“La diabetes gestacional (DG) es una de las complicaciones más frecuentes del embarazo y puede comprometer la salud materno-infantil. Su aparición se relaciona con factores dietéticos, el estado nutricional y las condiciones socioeconómicas. En este contexto, resulta relevante comprender cómo estos factores influyen en las mujeres con DG para orientar estrategias de prevención y educación alimentaria. (…)
Los resultados mostraron una adherencia general intermedia a óptima, con un adecuado cumplimiento en el número de comidas diarias y el consumo de carnes magras, pescado y huevo, y una abstinencia casi total de alcohol. Sin embargo, se detectaron aspectos a mejorar, como el consumo elevado de productos ultraprocesados y la baja frecuencia de actividad física, junto con factores socioeconómicos que limitan el acceso a alimentos saludables.

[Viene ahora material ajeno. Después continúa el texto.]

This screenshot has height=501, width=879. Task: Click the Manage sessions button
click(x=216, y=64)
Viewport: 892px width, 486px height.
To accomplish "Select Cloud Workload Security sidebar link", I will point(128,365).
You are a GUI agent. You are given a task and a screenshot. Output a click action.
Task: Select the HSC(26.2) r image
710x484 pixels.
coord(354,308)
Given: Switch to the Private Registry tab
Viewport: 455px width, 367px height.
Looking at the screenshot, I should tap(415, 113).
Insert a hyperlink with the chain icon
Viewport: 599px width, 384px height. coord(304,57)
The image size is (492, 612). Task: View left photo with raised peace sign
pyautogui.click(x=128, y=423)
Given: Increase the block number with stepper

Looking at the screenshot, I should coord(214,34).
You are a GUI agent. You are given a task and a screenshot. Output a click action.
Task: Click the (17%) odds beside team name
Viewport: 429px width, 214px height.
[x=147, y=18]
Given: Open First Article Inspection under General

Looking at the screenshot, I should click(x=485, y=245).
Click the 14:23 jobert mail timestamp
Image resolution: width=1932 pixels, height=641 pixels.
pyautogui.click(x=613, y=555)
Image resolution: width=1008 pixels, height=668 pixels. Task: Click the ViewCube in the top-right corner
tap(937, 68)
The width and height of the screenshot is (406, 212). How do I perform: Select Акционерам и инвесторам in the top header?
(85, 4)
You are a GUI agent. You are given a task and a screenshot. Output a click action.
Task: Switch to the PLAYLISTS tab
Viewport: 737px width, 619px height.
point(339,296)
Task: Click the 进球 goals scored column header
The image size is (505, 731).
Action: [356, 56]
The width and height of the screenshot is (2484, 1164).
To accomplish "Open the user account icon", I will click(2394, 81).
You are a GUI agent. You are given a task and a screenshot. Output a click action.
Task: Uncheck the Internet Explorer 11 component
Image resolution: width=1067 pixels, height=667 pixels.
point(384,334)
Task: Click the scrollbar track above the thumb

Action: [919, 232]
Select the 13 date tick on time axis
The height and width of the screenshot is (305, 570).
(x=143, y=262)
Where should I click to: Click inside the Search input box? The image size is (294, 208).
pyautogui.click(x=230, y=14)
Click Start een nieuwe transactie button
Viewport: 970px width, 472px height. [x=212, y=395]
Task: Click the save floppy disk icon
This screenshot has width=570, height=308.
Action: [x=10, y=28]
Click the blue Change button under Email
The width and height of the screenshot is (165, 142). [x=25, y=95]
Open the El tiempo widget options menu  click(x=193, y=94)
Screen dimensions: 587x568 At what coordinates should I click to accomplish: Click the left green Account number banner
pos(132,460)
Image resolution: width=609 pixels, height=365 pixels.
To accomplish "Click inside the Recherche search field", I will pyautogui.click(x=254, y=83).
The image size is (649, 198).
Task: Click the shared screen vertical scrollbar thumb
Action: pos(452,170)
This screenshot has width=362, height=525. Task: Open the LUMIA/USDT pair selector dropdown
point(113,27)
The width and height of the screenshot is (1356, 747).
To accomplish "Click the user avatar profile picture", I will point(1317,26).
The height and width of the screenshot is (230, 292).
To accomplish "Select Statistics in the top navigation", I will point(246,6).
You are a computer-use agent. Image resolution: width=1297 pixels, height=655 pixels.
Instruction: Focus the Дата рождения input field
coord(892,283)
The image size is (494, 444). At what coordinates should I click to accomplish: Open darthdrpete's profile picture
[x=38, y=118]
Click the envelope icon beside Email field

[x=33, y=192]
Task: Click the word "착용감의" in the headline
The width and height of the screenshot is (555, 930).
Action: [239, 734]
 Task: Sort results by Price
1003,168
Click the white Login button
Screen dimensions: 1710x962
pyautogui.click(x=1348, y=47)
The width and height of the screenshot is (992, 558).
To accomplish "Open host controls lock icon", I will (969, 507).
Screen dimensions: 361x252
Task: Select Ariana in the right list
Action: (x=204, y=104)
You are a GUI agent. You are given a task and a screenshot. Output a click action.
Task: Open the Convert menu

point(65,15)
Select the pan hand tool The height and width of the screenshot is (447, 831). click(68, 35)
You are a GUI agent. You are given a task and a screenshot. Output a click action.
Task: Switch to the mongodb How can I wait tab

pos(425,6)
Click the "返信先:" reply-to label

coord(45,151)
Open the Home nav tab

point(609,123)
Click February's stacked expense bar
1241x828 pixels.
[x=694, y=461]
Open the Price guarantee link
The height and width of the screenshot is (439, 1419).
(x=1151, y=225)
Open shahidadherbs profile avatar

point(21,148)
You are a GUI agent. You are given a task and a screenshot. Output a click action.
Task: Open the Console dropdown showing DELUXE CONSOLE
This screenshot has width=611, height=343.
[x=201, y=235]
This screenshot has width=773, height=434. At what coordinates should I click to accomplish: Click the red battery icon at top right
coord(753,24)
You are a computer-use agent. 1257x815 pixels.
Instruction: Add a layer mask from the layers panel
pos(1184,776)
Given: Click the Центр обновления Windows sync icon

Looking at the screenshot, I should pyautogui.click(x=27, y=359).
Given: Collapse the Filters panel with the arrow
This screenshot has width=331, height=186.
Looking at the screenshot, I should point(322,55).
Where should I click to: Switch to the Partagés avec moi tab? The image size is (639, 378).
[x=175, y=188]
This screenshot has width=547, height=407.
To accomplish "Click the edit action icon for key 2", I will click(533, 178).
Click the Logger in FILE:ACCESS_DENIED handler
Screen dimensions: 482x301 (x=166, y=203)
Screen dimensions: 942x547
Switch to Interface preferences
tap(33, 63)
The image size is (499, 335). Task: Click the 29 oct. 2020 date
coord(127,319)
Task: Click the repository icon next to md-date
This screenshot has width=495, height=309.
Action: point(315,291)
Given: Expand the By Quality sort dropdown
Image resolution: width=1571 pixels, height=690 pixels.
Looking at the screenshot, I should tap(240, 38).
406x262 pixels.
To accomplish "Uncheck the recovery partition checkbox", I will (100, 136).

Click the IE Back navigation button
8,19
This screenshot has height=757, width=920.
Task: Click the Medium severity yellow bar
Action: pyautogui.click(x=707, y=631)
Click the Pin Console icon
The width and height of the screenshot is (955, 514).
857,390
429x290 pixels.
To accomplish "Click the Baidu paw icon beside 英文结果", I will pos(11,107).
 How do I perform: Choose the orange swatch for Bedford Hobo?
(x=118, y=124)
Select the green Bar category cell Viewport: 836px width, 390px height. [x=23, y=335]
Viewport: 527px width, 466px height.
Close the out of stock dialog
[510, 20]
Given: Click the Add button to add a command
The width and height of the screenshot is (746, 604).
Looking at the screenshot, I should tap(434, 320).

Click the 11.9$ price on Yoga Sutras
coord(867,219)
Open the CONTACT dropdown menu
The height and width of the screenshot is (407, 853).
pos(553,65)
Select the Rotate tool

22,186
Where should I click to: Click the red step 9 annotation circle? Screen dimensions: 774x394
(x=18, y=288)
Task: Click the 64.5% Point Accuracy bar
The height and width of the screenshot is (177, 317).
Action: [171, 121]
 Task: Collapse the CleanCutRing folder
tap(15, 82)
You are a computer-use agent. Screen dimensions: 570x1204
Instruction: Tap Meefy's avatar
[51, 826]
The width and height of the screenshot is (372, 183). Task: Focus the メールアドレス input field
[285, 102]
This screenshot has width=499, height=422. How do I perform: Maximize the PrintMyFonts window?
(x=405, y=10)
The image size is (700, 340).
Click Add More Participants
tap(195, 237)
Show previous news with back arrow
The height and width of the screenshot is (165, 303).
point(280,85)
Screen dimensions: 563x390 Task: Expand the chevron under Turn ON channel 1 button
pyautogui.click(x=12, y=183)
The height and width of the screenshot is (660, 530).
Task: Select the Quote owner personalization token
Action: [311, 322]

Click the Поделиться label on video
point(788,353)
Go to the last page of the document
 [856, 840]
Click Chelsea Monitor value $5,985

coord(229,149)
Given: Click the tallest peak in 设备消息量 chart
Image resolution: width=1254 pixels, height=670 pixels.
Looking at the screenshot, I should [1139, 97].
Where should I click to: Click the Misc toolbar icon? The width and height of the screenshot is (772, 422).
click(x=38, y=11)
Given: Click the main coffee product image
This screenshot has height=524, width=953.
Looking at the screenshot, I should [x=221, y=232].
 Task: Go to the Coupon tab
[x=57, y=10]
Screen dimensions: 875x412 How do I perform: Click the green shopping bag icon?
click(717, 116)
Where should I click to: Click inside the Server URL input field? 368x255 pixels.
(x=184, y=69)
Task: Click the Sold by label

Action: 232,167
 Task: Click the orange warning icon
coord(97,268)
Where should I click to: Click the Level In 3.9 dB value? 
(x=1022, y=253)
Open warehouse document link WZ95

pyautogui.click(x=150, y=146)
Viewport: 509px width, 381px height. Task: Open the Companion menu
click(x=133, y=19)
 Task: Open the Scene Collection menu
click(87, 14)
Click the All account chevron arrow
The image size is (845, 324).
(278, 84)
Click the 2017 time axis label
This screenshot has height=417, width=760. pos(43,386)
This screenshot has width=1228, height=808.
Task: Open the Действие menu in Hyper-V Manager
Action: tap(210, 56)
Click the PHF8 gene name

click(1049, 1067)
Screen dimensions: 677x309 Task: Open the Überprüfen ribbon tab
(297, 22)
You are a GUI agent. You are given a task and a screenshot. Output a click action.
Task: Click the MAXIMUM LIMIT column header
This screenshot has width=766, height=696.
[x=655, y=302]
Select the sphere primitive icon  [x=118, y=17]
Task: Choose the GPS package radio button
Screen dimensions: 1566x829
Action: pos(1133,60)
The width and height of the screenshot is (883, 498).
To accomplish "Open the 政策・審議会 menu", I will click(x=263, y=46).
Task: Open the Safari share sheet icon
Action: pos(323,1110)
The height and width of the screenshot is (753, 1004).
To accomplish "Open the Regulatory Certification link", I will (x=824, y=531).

En función de estos hallazgos, la hipótesis planteada (se espera encontrar que las mujeres embarazadas con diagnóstico de diabetes gestacional presentan patrones alimentarios distintos a los recomendados en las Guías Alimentarias para la Población Argentina, GAPA) se comprueba, dado que se identificaron diferencias relevantes entre los patrones alimentarios observados y las recomendaciones de las GAPA, especialmente en lo referido al consumo de ultraprocesados, el exceso de frutas, la baja actividad física y las limitaciones socioeconómicas que influyen en la calidad de la dieta, aun cuando algunos componentes mostraron una adecuada adherencia.
Estos hallazgos reflejan la necesidad de fortalecer la educación alimentaria desde etapas tempranas del embarazo, incorporando la promoción de hábitos saludables y la planificación de comidas equilibradas. Además, se destaca la importancia de que el obstetra derive a la nutricionista desde el inicio del embarazo, para garantizar un acompañamiento integral y continuo.
A partir de la experiencia durante la recolección de datos, surgió la reflexión sobre la importancia de iniciar la educación alimentaria desde las primeras etapas del embarazo. Se observó que muchas mujeres llegan al Hospital Materno Infantil de Tigre “Dr. Florencio Escardó” en etapas avanzadas de la gestación, debido a que los controles iniciales se realizan en los centros de salud barriales. Por ello, resulta fundamental que la educación nutricional comience en la atención primaria a través de charlas y talleres grupales coordinados por el equipo de nutrición desde los primeros controles prenatales. Estos espacios permitirían transmitir información clave sobre alimentación saludable, elección de alimentos con bajo índice glucémico, importancia de la colación nocturna y planificación de comidas equilibradas, contribuyendo así a prevenir el sobrepeso, la obesidad y la diabetes gestacional, y a mejorar los hábitos alimentarios durante toda la gestación.
Asimismo, se propone que el obstetra derive a la nutricionista desde el inicio del embarazo, y no solo cuando surgen patologías metabólicas. De esta forma, se garantiza un acompañamiento temprano y sostenido, permitiendo detectar y corregir hábitos inadecuados a tiempo. En este marco, el equipo de nutrición podría planificar encuentros grupales o charlas específicas para las gestantes, fomentando el intercambio de experiencias y reforzando la motivación hacia un cambio de hábitos saludables.
Se recomienda implementar charlas y talleres nutricionales en los centros de atención primaria y en el hospital, que incluyan educación sobre alimentación saludable, planificación de colaciones (como la colación nocturna) y la promoción de la actividad física adaptada al embarazo. Estas acciones permitirían mejorar la calidad de la dieta, favorecer el control glucémico y contribuir a la prevención del sobrepeso y la obesidad durante la gestación.
Otra línea de acción relevante es el fomento de la actividad física adaptada al embarazo, actividades como caminatas, yoga prenatal o ejercicios suaves contribuyen a mejorar el control glucémico y el bienestar general de la embarazada. La promoción del movimiento, acompañada de una alimentación adecuada, constituye una herramienta fundamental en la prevención y manejo de la diabetes gestacional.
Finalmente, se destaca la importancia de la capacitación continua del equipo de salud, con el objetivo de fortalecer la comunicación entre profesionales y pacientes, y asegurar que la información transmitida sea clara, accesible y coherente con las recomendaciones nutricionales actuales”.
Extracto del trabajo final de grado de la Licenciatura en Nutrición: Ríos LE. Más allá del diagnóstico: hábitos alimentarios y condiciones socioeconómicas en mujeres con diabetes gestacional: estudio descriptivo en el Hospital MaternoInfantil “Dr. Florencio Escardó” de Tigre en el periodo de septiembre y octubre de 2025. Universidad ISALUD, Buenos Aires; 2025.